To do:
Where the string "mode" occurs in a line of the entries below, copy that line.

[Start of Attachment]

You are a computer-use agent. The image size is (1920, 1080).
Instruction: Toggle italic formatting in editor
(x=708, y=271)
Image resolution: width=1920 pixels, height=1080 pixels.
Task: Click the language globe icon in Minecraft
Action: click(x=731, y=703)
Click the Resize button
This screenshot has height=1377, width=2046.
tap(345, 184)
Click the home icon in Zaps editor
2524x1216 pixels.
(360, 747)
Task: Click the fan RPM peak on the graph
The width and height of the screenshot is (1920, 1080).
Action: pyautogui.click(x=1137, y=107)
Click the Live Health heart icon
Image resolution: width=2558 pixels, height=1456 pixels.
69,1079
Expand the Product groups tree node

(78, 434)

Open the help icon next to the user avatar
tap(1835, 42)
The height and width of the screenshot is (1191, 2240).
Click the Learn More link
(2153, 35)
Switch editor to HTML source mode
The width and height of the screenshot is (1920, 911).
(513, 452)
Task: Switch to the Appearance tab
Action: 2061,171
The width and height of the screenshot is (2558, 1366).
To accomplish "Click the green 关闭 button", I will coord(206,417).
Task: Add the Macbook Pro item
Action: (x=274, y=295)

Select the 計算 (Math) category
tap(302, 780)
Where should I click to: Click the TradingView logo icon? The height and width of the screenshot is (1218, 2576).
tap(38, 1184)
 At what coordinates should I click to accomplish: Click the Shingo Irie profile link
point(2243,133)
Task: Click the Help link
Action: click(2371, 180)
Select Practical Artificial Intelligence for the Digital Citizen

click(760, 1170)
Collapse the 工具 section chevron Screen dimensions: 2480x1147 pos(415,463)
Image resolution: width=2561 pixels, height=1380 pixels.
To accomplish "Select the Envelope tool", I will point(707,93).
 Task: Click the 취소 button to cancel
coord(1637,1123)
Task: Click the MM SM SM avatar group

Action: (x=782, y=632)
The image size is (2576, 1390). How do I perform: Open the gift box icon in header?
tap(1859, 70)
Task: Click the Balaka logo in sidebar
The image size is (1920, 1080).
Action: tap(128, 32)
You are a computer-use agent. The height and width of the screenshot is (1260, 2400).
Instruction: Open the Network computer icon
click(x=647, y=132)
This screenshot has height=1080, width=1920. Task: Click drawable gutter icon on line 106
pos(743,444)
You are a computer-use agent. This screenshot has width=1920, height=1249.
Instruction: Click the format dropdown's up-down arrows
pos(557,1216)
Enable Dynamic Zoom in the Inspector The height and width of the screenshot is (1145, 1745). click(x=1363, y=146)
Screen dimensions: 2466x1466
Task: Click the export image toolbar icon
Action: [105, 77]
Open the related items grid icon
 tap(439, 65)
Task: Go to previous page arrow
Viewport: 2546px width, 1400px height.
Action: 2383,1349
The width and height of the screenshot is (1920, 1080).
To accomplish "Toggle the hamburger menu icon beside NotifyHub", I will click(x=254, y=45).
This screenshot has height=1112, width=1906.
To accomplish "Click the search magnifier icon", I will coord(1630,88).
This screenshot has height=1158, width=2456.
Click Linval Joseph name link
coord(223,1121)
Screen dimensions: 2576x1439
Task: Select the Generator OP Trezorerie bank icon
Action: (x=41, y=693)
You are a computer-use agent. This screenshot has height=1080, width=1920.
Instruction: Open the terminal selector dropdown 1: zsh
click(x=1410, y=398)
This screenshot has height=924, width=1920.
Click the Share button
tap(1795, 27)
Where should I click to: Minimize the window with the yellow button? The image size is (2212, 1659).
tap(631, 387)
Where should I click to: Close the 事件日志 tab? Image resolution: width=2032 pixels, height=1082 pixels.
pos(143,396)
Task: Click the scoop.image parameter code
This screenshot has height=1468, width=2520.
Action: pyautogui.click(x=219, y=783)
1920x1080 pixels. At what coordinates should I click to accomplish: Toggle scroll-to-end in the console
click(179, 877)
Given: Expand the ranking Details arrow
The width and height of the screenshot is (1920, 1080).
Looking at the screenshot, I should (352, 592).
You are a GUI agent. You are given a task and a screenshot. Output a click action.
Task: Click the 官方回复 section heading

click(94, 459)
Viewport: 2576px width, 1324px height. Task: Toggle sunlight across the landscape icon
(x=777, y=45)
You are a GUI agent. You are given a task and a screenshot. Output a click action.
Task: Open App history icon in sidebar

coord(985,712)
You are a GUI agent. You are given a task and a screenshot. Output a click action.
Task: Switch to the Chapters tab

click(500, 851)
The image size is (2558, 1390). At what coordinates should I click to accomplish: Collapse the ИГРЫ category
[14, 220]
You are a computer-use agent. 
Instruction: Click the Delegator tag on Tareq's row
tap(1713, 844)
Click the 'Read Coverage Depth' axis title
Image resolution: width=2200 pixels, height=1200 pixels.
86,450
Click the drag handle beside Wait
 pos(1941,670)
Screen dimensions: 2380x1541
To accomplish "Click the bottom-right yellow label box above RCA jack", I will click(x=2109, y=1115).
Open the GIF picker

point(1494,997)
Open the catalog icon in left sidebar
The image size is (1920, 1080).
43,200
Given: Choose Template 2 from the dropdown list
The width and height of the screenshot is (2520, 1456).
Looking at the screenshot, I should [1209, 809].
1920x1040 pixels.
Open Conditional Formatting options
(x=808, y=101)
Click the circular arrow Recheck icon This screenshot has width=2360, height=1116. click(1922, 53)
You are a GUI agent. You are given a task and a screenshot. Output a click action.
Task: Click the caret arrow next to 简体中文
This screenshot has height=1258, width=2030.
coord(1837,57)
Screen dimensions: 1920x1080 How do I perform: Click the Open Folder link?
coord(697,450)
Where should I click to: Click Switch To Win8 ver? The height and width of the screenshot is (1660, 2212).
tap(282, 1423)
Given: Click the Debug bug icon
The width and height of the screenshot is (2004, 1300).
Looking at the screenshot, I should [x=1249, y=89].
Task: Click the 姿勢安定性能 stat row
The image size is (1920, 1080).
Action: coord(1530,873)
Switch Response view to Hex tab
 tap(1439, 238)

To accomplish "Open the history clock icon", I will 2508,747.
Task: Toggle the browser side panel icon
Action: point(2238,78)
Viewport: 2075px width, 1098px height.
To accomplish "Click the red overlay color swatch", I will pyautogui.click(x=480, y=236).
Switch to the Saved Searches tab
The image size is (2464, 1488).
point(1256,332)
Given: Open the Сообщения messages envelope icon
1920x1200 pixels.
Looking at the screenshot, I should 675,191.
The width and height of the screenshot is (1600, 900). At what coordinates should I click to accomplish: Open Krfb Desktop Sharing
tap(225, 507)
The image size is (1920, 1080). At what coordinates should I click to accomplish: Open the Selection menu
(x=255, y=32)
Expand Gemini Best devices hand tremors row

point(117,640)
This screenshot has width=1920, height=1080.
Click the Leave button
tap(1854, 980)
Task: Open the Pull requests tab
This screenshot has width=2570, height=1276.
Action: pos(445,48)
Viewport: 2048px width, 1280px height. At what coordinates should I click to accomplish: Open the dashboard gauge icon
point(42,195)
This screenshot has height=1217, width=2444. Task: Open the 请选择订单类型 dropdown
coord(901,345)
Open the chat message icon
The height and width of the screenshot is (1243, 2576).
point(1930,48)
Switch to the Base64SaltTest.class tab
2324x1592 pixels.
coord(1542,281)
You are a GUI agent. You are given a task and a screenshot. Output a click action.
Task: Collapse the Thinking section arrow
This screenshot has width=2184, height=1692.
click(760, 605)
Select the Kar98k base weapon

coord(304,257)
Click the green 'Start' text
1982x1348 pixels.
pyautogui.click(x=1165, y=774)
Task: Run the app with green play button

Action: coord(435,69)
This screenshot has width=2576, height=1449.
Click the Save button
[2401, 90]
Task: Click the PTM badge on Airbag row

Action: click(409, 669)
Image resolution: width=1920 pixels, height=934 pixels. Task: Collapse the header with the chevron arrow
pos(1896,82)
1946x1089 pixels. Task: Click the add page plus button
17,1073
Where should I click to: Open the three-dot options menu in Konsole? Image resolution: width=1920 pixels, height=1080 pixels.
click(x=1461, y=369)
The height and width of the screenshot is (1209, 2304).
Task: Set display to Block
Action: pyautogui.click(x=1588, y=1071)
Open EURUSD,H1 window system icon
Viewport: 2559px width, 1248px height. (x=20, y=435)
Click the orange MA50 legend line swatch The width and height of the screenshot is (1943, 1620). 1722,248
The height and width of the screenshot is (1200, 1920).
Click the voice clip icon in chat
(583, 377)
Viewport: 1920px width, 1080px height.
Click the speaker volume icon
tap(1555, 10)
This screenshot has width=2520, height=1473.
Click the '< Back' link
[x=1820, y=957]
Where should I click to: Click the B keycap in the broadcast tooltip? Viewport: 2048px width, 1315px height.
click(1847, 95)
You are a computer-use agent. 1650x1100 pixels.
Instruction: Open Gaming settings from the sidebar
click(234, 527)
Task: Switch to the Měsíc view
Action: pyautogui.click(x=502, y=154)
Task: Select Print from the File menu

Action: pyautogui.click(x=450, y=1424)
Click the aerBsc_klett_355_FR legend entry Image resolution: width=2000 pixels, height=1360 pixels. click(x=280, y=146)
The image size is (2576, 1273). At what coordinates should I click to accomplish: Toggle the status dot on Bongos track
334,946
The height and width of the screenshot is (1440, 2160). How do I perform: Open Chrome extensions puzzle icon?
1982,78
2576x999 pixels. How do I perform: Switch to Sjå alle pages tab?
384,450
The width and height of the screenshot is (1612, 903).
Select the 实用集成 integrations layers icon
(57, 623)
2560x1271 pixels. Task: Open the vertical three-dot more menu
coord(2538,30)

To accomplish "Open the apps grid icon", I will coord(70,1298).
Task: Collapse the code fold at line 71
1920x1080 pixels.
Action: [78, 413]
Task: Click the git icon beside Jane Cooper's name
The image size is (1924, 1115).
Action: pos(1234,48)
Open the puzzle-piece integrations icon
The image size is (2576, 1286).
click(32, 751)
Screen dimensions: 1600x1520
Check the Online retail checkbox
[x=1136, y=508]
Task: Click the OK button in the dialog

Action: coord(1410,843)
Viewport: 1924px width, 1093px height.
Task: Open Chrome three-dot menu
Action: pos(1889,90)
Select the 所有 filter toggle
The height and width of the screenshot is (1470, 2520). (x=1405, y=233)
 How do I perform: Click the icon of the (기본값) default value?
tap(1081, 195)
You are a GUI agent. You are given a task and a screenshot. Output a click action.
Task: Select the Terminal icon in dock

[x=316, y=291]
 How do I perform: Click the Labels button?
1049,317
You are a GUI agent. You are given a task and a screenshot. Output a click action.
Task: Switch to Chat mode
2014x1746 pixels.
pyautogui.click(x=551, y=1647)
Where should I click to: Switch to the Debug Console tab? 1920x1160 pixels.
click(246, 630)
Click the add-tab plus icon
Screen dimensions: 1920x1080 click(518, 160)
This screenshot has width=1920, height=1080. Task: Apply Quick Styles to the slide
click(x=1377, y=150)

[End of Attachment]

Response to the exercise:
Switch editor to HTML source mode
Task: Switch to Chat mode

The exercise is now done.